There are plenty of ways to manipulate photos to make you look better, remove red eye or lens flare, and so on. But so far the blink has proven a tenacious opponent of good snapshots. That may change with research from Facebook that replaces closed eyes with open ones in a remarkably convincing manner.

It’s far from the only example of intelligent “in-painting,” as the technique is called when a program fills in a space with what it thinks belongs there. Adobe in particular has made good use of it with its “context-aware fill,” allowing users to seamlessly replace undesired features, for example a protruding branch or a cloud, with a pretty good guess at what would be there if it weren’t.

But some features are beyond the tools’ capacity to replace, one of which is eyes. Their detailed and highly variable nature make it particularly difficult for a system to change or create them realistically.

Facebook, which probably has more pictures of people blinking than any other entity in history, decided to take a crack at this problem.

It does so with a Generative Adversarial Network, essentially a machine learning system that tries to fool itself into thinking its creations are real. In a GAN, one part of the system learns to recognize, say, faces, and another part of the system repeatedly creates images that, based on feedback from the recognition part, gradually grow in realism.

From left to right: “Exemplar” images, source images, Photoshop’s eye-opening algorithm, and Facebook’s method.

In this case the network is trained to both recognize and replicate convincing open eyes. This could be done already, but as you can see in the examples at right, existing methods left something to be desired. They seem to paste in the eyes of the people without much consideration for consistency with the rest of the image.

Machines are naive that way: they have no intuitive understanding that opening one’s eyes does not also change the color of the skin around them. (For that matter, they have no intuitive understanding of eyes, color, or anything at all.)

What Facebook’s researchers did was to include “exemplar” data showing the target person with their eyes open, from which the GAN learns not just what eyes should go on the person, but how the eyes of this particular person are shaped, colored, and so on.

The results are quite realistic: there’s no color mismatch or obvious stitching because the recognition part of the network knows that that’s not how the person looks.

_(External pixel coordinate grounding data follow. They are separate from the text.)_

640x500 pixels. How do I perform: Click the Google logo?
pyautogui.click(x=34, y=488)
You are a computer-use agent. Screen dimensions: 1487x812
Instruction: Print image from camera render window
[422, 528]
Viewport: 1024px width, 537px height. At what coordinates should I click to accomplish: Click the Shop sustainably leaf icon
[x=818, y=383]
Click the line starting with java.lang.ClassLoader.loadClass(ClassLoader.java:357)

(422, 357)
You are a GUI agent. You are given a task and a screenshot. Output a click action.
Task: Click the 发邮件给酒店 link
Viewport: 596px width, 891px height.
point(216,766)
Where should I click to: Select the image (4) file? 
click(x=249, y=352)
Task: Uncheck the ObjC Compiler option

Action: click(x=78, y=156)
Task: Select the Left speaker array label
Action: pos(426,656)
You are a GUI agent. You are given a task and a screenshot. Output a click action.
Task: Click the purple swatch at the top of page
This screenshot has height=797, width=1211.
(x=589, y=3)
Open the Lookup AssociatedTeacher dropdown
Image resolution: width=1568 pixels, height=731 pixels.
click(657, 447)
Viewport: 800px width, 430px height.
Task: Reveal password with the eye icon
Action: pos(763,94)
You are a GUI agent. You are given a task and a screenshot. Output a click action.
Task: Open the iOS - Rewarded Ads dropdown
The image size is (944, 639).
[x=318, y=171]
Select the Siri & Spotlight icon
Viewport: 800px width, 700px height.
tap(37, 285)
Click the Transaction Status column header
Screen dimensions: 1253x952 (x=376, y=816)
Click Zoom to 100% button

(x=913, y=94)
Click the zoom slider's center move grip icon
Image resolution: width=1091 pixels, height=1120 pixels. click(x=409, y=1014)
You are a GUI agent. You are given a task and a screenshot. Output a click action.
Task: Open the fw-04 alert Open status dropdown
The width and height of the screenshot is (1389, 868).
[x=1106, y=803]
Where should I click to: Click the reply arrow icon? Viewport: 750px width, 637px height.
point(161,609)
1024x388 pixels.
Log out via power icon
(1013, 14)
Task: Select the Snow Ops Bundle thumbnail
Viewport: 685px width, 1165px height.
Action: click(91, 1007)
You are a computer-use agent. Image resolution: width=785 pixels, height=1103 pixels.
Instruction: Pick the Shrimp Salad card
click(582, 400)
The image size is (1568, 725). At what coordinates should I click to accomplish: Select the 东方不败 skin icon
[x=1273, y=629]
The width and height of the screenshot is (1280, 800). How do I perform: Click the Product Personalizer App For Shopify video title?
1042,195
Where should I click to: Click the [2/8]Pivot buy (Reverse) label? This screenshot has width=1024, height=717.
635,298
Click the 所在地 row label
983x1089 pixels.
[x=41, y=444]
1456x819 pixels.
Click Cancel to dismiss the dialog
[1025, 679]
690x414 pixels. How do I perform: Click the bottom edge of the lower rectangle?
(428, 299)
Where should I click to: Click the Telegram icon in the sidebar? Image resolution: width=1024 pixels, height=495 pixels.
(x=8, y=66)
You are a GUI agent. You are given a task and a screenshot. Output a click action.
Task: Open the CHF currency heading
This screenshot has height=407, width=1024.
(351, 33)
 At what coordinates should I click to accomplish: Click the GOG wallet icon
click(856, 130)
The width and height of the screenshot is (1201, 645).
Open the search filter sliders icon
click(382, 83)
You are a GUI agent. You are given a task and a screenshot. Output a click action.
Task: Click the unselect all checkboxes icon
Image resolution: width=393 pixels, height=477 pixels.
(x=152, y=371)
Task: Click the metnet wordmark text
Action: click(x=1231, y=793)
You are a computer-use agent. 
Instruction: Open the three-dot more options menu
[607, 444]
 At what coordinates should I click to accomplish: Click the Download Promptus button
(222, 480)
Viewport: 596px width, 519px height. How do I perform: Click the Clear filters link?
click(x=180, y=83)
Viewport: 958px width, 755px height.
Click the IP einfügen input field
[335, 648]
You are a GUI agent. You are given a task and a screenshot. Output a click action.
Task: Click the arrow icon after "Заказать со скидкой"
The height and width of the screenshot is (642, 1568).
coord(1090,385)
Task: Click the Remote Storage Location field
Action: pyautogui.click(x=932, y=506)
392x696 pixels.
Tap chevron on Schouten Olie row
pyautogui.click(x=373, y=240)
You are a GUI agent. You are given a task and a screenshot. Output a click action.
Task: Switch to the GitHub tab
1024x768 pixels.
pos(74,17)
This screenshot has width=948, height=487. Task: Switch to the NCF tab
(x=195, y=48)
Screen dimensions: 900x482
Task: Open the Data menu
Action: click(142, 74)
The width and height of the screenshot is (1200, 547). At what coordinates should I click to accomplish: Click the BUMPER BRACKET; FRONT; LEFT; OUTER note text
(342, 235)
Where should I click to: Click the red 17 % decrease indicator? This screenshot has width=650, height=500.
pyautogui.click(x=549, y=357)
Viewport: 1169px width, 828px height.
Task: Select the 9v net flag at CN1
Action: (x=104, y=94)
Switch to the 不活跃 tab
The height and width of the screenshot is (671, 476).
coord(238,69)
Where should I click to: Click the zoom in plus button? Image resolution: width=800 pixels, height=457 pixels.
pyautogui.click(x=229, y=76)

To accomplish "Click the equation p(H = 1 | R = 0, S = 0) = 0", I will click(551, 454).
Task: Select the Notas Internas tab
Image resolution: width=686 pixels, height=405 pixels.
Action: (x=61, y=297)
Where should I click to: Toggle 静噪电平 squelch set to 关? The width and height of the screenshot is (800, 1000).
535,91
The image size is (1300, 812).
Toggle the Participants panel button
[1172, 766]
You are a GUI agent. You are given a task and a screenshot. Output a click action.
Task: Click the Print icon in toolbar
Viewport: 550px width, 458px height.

In testing, people mistook the fake eyes-opened photos for real ones, or said they couldn’t be sure which was which, more than half the time. And unless I knew a photo was definitely tampered with, I probably wouldn’t notice if I was scrolling past it in my newsfeed. Gandhi looks a little weird, though.

It still fails in some situations, creating weird artifacts if a person’s eye is partially covered by a lock of hair, or sometimes failing to recreate the color correctly. But those are fixable problems.

You can imagine the usefulness of an automatic eye-opening utility on Facebook that checks a person’s other photos and uses them as reference to replace a blink in the latest one. It would be a little creepy, but that’s pretty standard for Facebook, and at least it might save a group photo or two.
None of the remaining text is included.